Iterator for detecting volumes within this volume system.

Parameters:
  • vstype (str) – The volume system type to use. If None, uses vstype
  • method (str) – The detection method to use. If None, uses detection
  • force (bool) – Specify if you wnat to force running the detection if has_Detected is True.
preload_volume_data()

Preloads volume data. It is used to call internal methods that contain information about a volume.

__iter__()
__getitem__(item)
volumes

The list of all volumes in this system.

volume_source

The source of the volumes of this system, either single or multi.

has_detected

Boolean indicating whether this volume already ran its detection.

vstype
detection
args

See the constructor of VolumeSystem.

Unmounter

class imagemounter.Unmounter(casename=None, pretty=False, mountdir=None, allow_greedy=True, *args, **kwargs)

Allows easy unmounting of left-overs of ImageParser calls.

Instantiation of this class automatically indexes the mountpoints and loopbacks currently on the system. However, in the time between calling any find function and actually unmounting anything, the system may change. This can be especially painful when using preview_unmount().

Parameters:
  • casename (str) – The casename to be unmounted, see ImageParser
  • pretty (bool) – Whether the volumes were mounted using pretty mount, see Volume
  • mountdir (str) – The mountdir wheret he volumes were mounted, see Volume
  • allow_greedy (bool) – When none of the parameters are specified, by default, a greedy method will try to find as much possible mount points as possible.
preview_unmount()

Returns a list of all commands that would be executed if the unmount() method would be called.

Note: any system changes between calling this method and calling unmount() aren’t listed by this command.

unmount()

Calls all unmount methods in the correct order.

find_bindmounts()

Finds all bind mountpoints that are inside mounts that match the re_pattern

find_mounts()

Finds all mountpoints that are mounted to a directory matching re_pattern or originate from a directory matching orig_re_pattern.

find_base_images()

Finds all mountpoints that are mounted to a directory matching orig_re_pattern.

find_volume_groups()

Finds all volume groups that are mounted through a loopback originating from orig_re_pattern.

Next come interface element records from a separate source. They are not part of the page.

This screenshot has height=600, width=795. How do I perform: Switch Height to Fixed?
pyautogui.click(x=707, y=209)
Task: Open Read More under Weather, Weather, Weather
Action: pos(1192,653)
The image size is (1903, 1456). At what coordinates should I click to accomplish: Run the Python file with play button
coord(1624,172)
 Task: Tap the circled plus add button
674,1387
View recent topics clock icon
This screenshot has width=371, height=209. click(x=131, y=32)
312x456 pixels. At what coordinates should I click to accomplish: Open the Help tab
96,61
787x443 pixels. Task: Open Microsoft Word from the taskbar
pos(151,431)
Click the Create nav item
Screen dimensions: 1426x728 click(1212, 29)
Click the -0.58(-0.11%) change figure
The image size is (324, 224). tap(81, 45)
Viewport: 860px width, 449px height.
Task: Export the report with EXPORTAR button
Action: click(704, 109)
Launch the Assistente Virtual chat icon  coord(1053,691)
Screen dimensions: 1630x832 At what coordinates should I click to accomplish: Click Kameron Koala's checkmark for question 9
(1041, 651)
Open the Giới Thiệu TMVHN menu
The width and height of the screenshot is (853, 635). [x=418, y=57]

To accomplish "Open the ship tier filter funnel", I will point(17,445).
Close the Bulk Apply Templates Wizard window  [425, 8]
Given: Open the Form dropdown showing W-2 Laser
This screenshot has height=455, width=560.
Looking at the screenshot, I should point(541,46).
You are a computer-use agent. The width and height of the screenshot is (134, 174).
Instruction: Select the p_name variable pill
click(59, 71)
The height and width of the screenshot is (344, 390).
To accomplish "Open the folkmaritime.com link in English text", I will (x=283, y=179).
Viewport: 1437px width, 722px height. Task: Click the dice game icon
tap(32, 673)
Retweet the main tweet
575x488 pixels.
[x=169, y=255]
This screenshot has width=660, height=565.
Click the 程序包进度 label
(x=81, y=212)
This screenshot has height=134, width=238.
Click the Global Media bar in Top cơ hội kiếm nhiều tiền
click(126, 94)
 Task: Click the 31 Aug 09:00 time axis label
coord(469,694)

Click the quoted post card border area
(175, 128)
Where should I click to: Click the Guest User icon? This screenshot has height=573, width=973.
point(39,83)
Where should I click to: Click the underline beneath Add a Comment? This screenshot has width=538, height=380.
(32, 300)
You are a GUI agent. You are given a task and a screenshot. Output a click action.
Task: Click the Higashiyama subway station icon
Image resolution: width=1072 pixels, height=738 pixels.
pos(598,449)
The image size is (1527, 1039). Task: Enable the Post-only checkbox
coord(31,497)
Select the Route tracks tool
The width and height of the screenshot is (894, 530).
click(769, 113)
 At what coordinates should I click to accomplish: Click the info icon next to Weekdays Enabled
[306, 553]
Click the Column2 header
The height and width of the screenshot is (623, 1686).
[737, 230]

Generator yields tuples of vgname, pvname

find_loopbacks()

Finds all loopbacks originating from orig_re_pattern.

Generator yields device names

find_clean_dirs()

Finds all (temporary) directories according to the glob and re patterns that should be cleaned.

unmount_bindmounts()

Unmounts all bind mounts identified by find_bindmounts()

unmount_mounts()

Unmounts all mounts identified by find_mounts()

unmount_base_images()

Unmounts all mounts identified by find_base_images()

unmount_volume_groups()

Unmounts all volume groups and related loopback devices as identified by find_volume_groups()

unmount_loopbacks()

Unmounts all loopback devices as identified by find_loopbacks()

clean_dirs()

Does a final cleaning of the (temporary) directories according to find_clean_dirs().

re_pattern

The regex pattern used to look for volume mountpoints.

glob_pattern

The glob pattern used to look for volume mountpoints. Always used in conjunction with the re_pattern.

orig_re_pattern

The regex pattern used to look for base mountpoints.

orig_glob_pattern

The glob pattern used to look for base mountpoints. Always used in conjunction with the orig_re_pattern.

be_greedy

If set, some more volumes and mountpoints may be found.